▶ [Yang Anda Kerjakan] Tolong tuliskan kembali persis bagian artikel tentang vaksin BCG dan Covid-19 di antara "Temuan mereka yang" dan "tengah pandemi Covid-19.", termasuk keduanya.

▶ [Teks Hasil Ekstraksi]
>>>

Bisnis.com, JAKARTA – Penelitian anyar menyatakan bahwa vaksin tuberkolosis mungkin memiliki peran penting dalam mengurangi angka kematian akibat virus corona baru atau Covid-19.
Dilansir dari Medical Express, Kamis (9/7) studi tersebut dilakukan oleh Luis Escobar, peneliti dari College of Natural Resources and Environment dan dua rekannya dari National Institutes of Health.
Temuan mereka yang telah dipublikasi dalam Prosiding National Academy of Sciences menyatakan bahwa Bacille Calmette-Guering (BCG), sebuah vaksin tuberkulosis yang secara rutin diberikan pada anak-anak memiliki peran penting di tengah pandemi Covid-19.
“Dalam penelitian awal, kami menemukan bahwa negara-negara dengan tingkat vaksinasi BCG yang tinggi memiliki tingkat kematian yang lebih rendah,” katanya.
“Akan tetapi semua negara berbeda. Guatemala memiliki populasi yang lebih muda daripada Italia. Jadi kami harus melakukan penyesuaian pada data untuk mengakomodasi perbedaan tersebut,” imbuhnya.
Escobar bekerja dengan para peneliti NIH Alvaro Molina-Cruz dan Carolina Barillas-Mury, yang mengumpulkan data mortalitas virus corona dari seluruh dunia.
Dari data itu, tim menyesuaikan variabel seperti pendapatan, akses ke layanan pendidikan dan kesehatan, ukuran dan kepadatan populasi, serta distribusi usia.

<<<

▶ [Data yang Disediakan]
>>>

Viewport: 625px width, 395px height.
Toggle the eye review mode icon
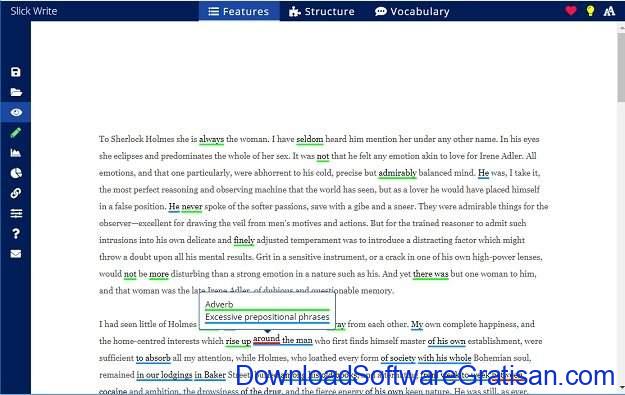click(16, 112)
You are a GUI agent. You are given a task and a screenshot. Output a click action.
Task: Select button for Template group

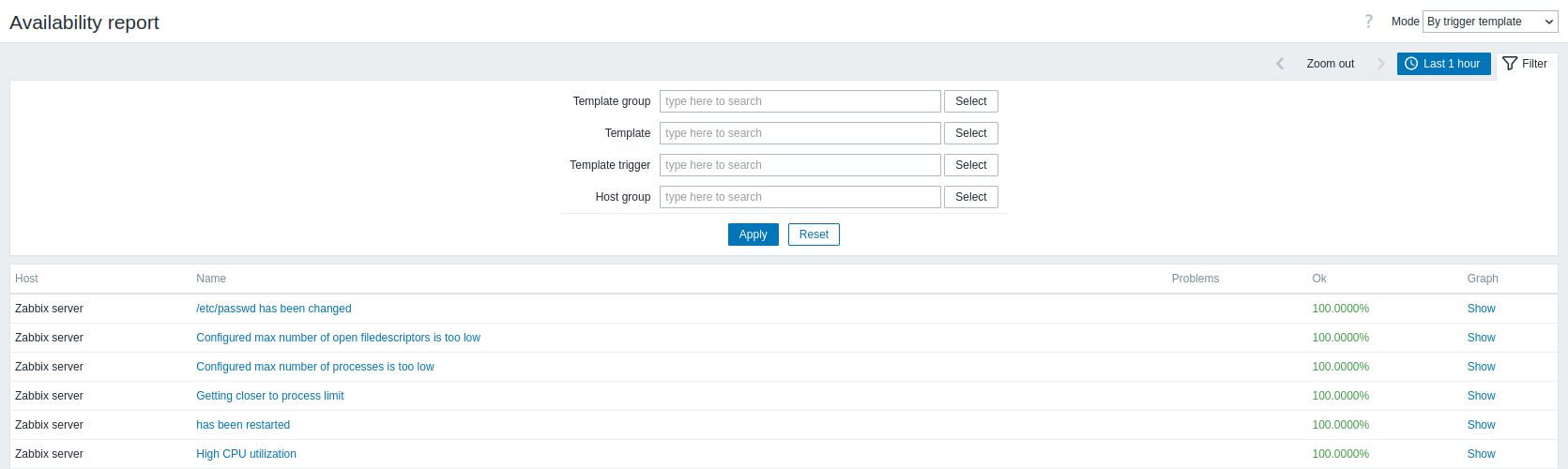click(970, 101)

<<<
>>>

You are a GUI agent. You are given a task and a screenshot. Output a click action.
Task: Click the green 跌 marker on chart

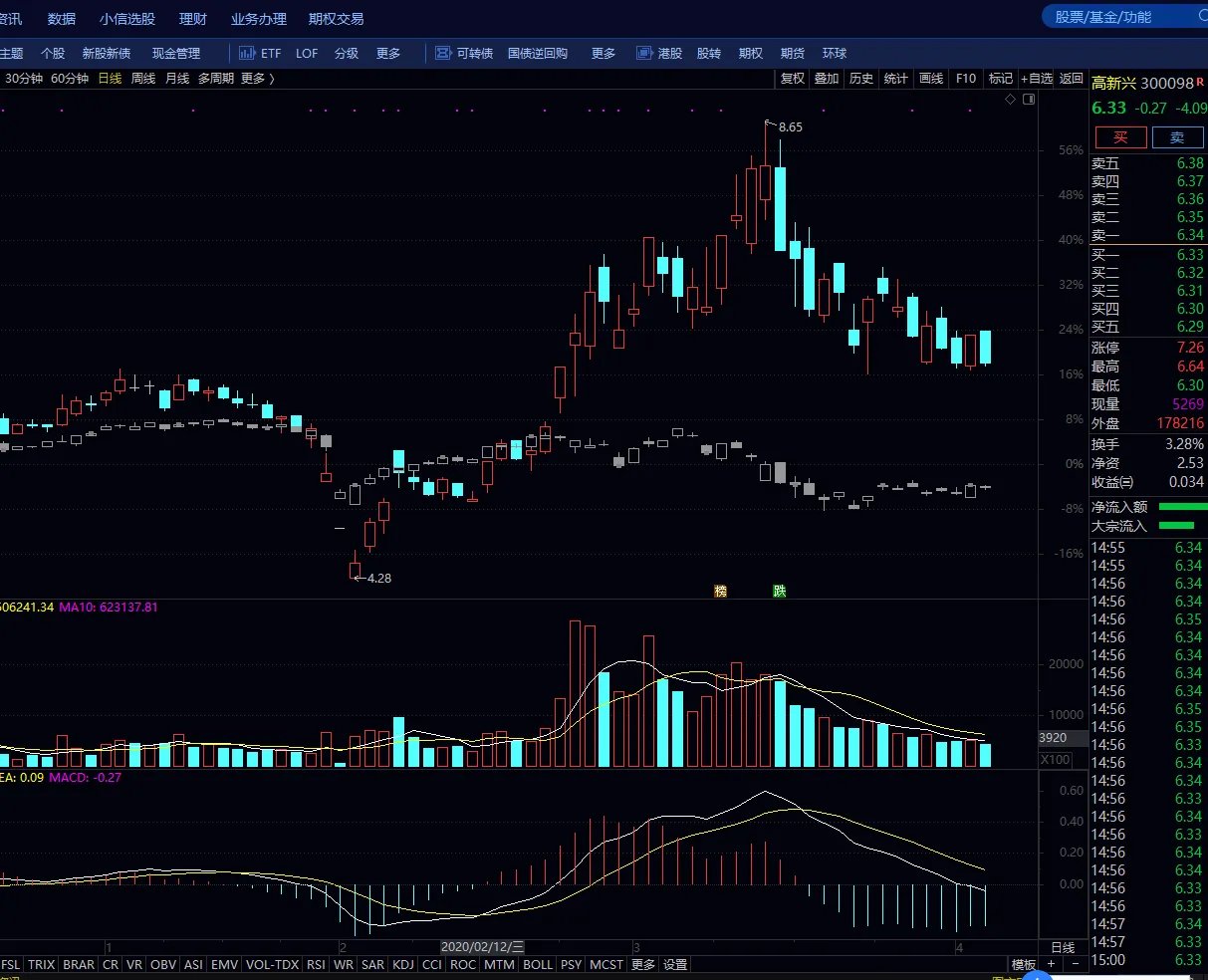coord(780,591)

<<<

▶ [Bagian Jawaban]
Temuan mereka yang telah dipublikasi dalam Prosiding National Academy of Sciences menyatakan bahwa Bacille Calmette-Guering (BCG), sebuah vaksin tuberkulosis yang secara rutin diberikan pada anak-anak memiliki peran penting di tengah pandemi Covid-19.